(Document excerpt)

┏━━

But this novel falters for several reasons. For one, the three principle characters, Jacob, Orito Abigawa, and a Japanese translator named Ogawa, are all paper-thin; flat characterisation can be used in exceptionally wonderful ways, but in this long historical novel, it’s hard to care about the fate of these people. Mitchell tries to draw the reader in by expressing these characters’ thoughts in italics, but this device ultimately feels forced and awkward. Many of the minor characters, however, are wonderful, particularly Dr. Marinus and the crew of the British naval ship The Phoebus, and they effectively upstage the protagonists throughout the narrative.
But the biggest problem is that the novel seems unsure of its own genre. To be fair, this is almost certainly intentional, since Mitchell’s books have often explored different genres: Cloud Atlas, for example, contains narratives that alternately fall under the category of historical fiction, crime/thriller, and science fiction. This genre switching works in Cloud Atlas, however, because each genre is matched to a separate narrative thread. But The Thousand Autumns tries to be everything at once: a historical novel, a romantic melodrama and a gothic thriller. It fails on all counts. The historical detail is undermined by the gothic mysticism, the romantic subplot is rendered both unbelievable and uninteresting by the thin characterisation, and the book fails as a page-turning gothic thriller for the simple reason that it is, at points, an absolute chore to read. Even Mitchell’s usually sparkling prose disappears for hundreds of pages at a time.
This book is a rare misstep by an author who has produced nothing but excellent work thus far. Mitchell, himself, has admitted that he significantly rewrote the book three times, and I believe him, because you can see his effort as you’re reading the novel. But this, of course, is the problem: the whole point of working and reworking prose is to give it the illusion of being effortless.
Despite its fantastic setting and the interesting historical source material it uses (largely drawn from Hendrik Doeff’s Recollections of Japan, which I am now keen to read), the languorous temporal duration suggested by the title The Thousand Autumns of Jacob de Zoet may unintentionally evoke the endurance-testing experience of reading Mitchell’s newest novel.

┗━━

(Source data)
┏━━

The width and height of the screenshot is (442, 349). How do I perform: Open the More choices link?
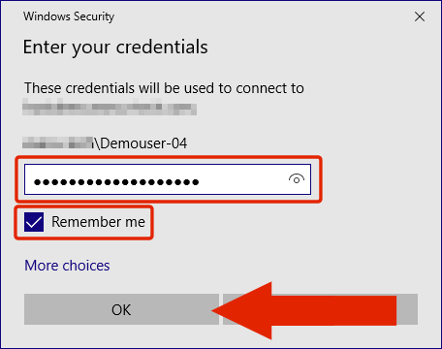[67, 266]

┗━━

(Job) In the review of The Thousand Autumns of Jacob de Zoet, what work is named as the main source of the novel's historical material? The listing above can be left aside.

(Solution for this task) Hendrik Doeff's Recollections of Japan.